— Ничего, — сказала Лариса Петровна. — Мне сейчас ничего не надо. Правда. Мне сейчас очень хорошо.
Она помахала им вслед и нарисовала пальцем в воздухе какое-то слово — Сережа не понял, но согласно кивнул.
На улице они немного постояли, привыкая заново к чистому воздуху и к счастью собственного здоровья, потом свернули в скверик и пошли под облетевшими деревьями.
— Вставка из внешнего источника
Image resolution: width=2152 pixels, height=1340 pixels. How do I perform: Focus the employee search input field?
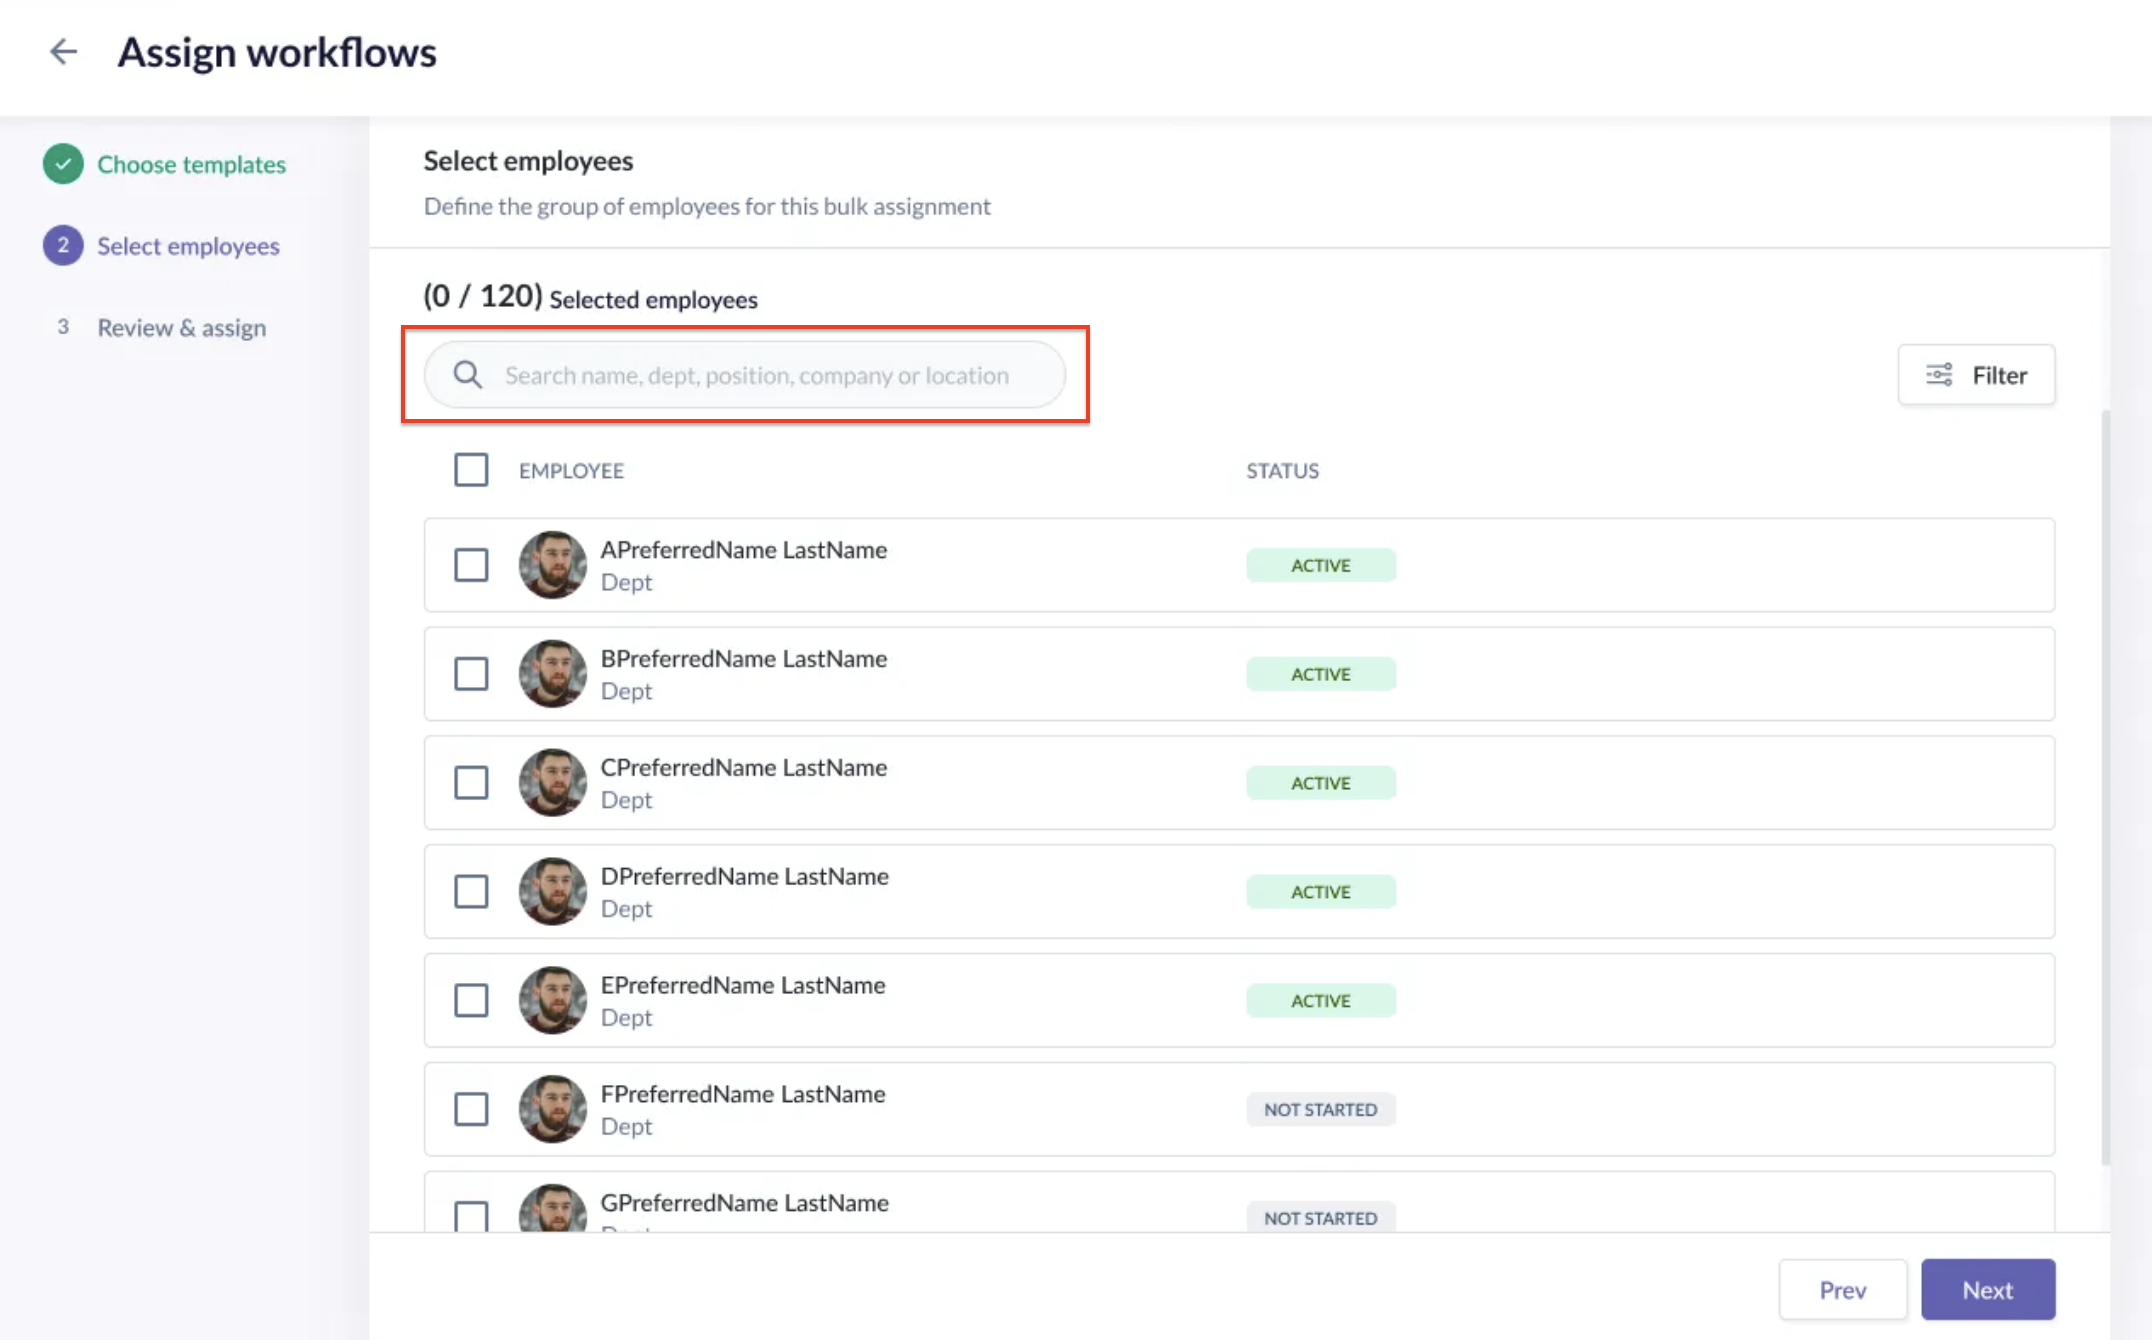click(x=756, y=375)
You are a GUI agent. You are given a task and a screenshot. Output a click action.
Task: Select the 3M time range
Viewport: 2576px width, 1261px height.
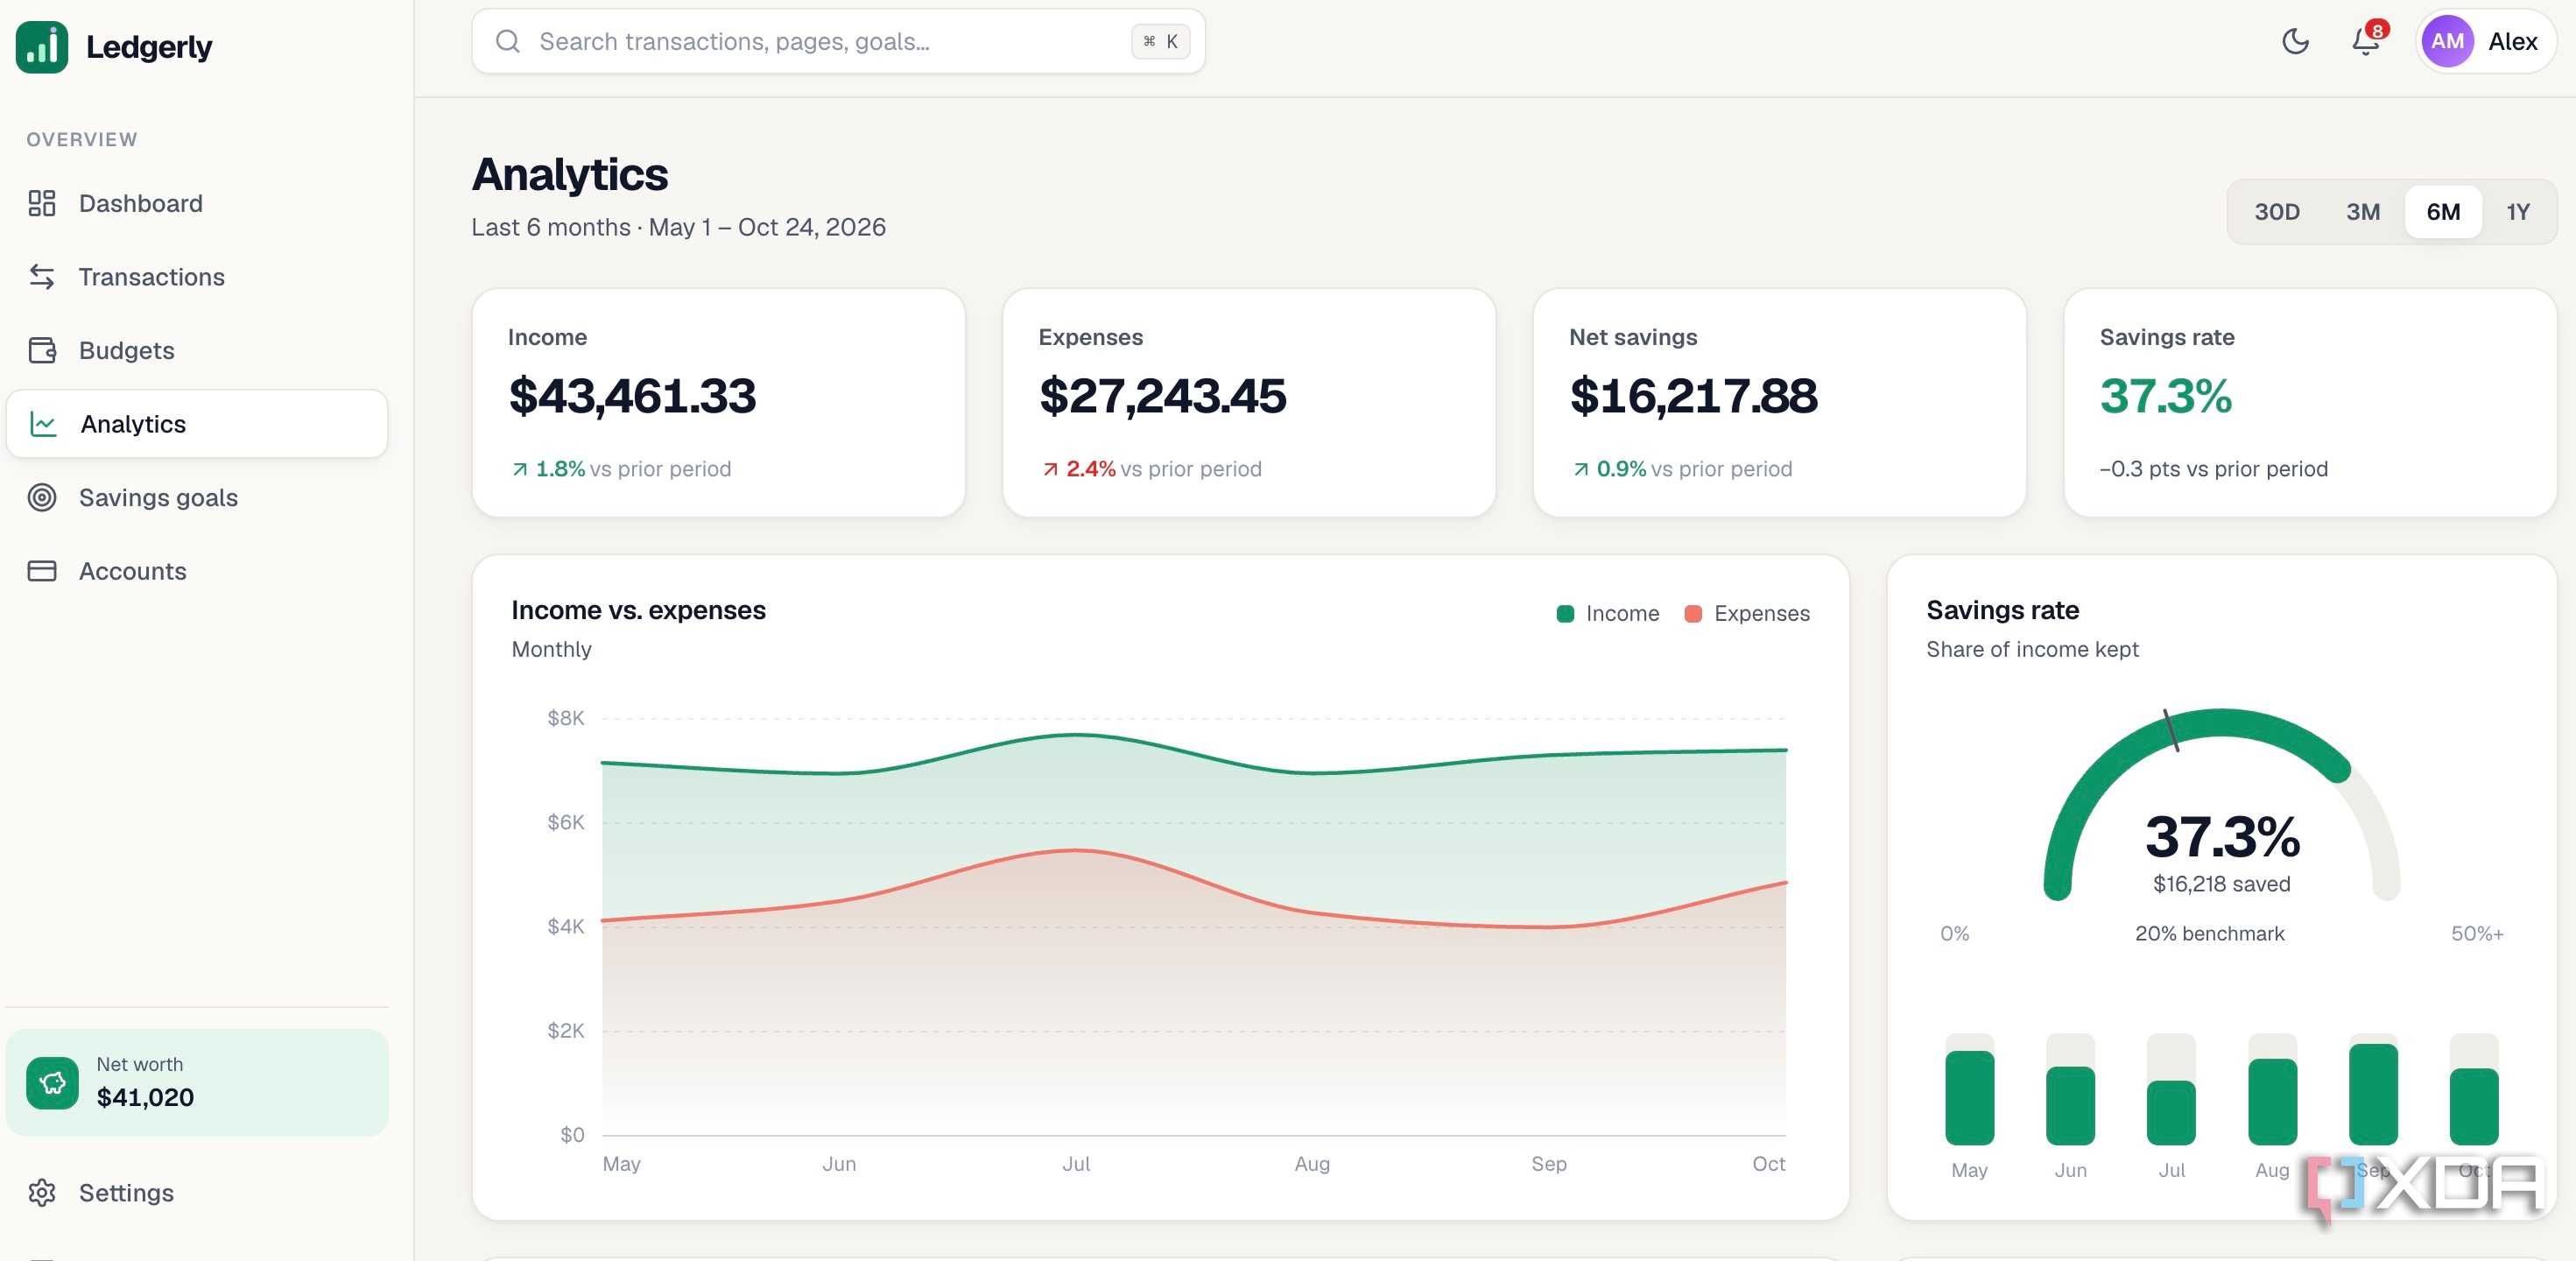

— Так на чем мы остановились, — сказал Салевич. — Ах, да — «за что ты меня любишь?». Впрочем, главное даже не это, а другое, другой вопрос — чего тебе вообще надо? Да, ты смотришь на меня и думаешь — ах, старик, ты же очевидный старик, так что ж тебе надо, чего суетишься? Ну не спорь, я сам так думал про них в твоем возрасте, вернее, недоумевал мимоходом — ну, старики, куда вы рыпаетесь? Любовь позади, славы не добились — чего ж еще, зачем живете, не хватит ли? О, теперь я знаю ответ. Ужасный ответ. Не хватит, ох, не хватит, и нужно много, еще больше, чем вам. Вот ты Ларисе руку незаметно погладил, не возражай, я видел, этого тебе на неделю жизни и волнений, а мне что делать? У меня-то голод пострашнее. Вот эту пустоту чем заполнить, ненасытность сосущую — здесь, здесь, здесь! — и он стукнул несколько раз себя по груди.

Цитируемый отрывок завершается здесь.